Я уложила мальчишек и, переодевшись в домашнее платье, пришла на кухню, с намерением убрать со стола. Но Петр меня опередил и сейчас уже как раз устанавливал цикл на посудомоечной машине. У меня невольно мелькнула мысль “Егору бы это даже в голову не пришло”. Я отогнала её, обругав себя за немыслимое сравнение.
В квартире была тишина, слышно было только, как в спальне у мальчишек работал телевизор. Ванюшка попросил разрешения лечь спать в Сашиной комнате на раскладном кресле. Они тоже соскучились и болтали весь вечер, делясь друг с другом какими-то своими секретами.
Петр, услышав мои шаги, развернулся мне на встречу и очень тихо сказал:
– Женя, спасибо!
В этот раз я сама шагнула к нему и первая потянулась к нему губами. Мне весь вечер хотелось поцеловать его. Он, если я проходила мимо, старался коснуться меня. Дошло до того, что я сама стала отвечать ему тем же. А к концу вечера я уже заставляла себя оторвать взгляд от его губ, мечтая только о том, когда же я смогу поцеловать его.

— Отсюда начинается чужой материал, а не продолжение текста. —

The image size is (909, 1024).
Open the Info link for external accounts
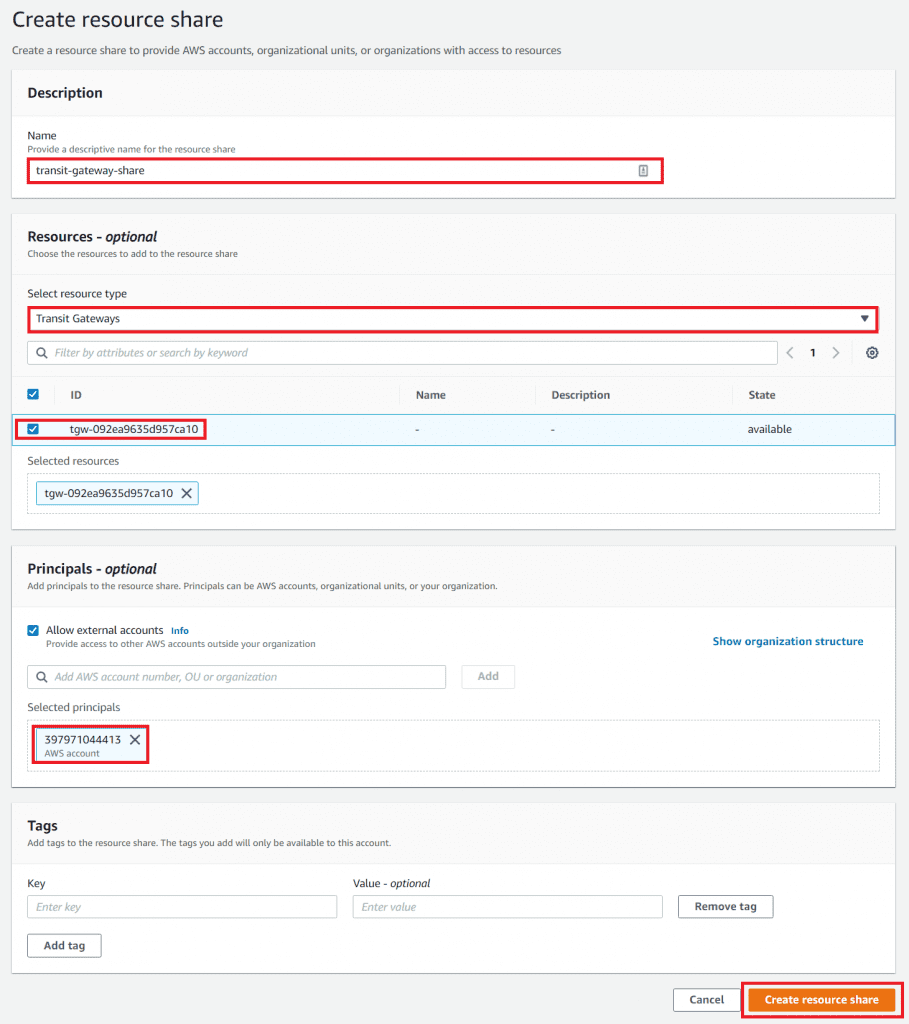pos(179,631)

Целовал Петр нежно, почти невесомо, будто боялся, что я сейчас испугаюсь и убегу. Я же таяла в его руках, как воск. Поняв, что уже залезла руками под его футболку и глажу его великолепное тело, я отстранилась. Петр выдохнул и, тоже чуть отстранившись, но не выпуская меня из рук, произнес:
– Женя, я не смогу больше без тебя жить. Ты судьбы моей подарок! Ты моё счастье, моя жизнь… Ты смысл моей жизни, ещё совсем недавно такой пустой и одинокой. Жень, выходи за меня замуж, а? – и он вдруг протянул мне бордовую бархатную розу на бархатном же стебле. Бутон розы был коробочкой, внутри которой оказалось очень красивое кольцо с бриллиантом.
– Что? Петь, ты серьезно?
– Да. И, Жень, я люблю тебя. Ты знаешь это. Я говорил это тебе тогда, несколько лет назад, говорю это сейчас и буду говорить тебе это каждый день.
Кольцо оказалось по размеру.
– Петя, как? Когда?
В ответ он рассмеялся:
– Спасибо бабуле!
Вот теперь мне стали понятны бабулины улыбки и намеки.
– Ну, бабуля! – рассмеялась я.
***
В нашей огромной бочке счастья, или мёда, как принято говорить, единственной ложкой дёгтя были органы опеки с их проверками. О да! Вот они старались во всю! Целый год, пока Саша лежал, они не лишали нас своего внимания, наши бдительные органы опеки проявляли просто чудеса бдительности, а точнее уж, слежки за нами. Они приходили в любое время без предупреждения с проверкой, но ничего подозрительного им обнаружить не удалось. В квартире чистота и порядок, у Саши то учитель, то массажист, то психолог.
Я тоже не фиктивная жена, как опасалась одна из проверяющих. Оказывается, это очень подозрительно, когда такой красивый и успешный мужчина, как Петр, вот так, вдруг, женится на женщине с ребенком!
На полочке в ванной стояли мои крема и косметика, в нашей общей с Петром гардеробной висели и мои, и его вещи, а на сушилке для белья, подумать только, сушилось мое нижнее белье!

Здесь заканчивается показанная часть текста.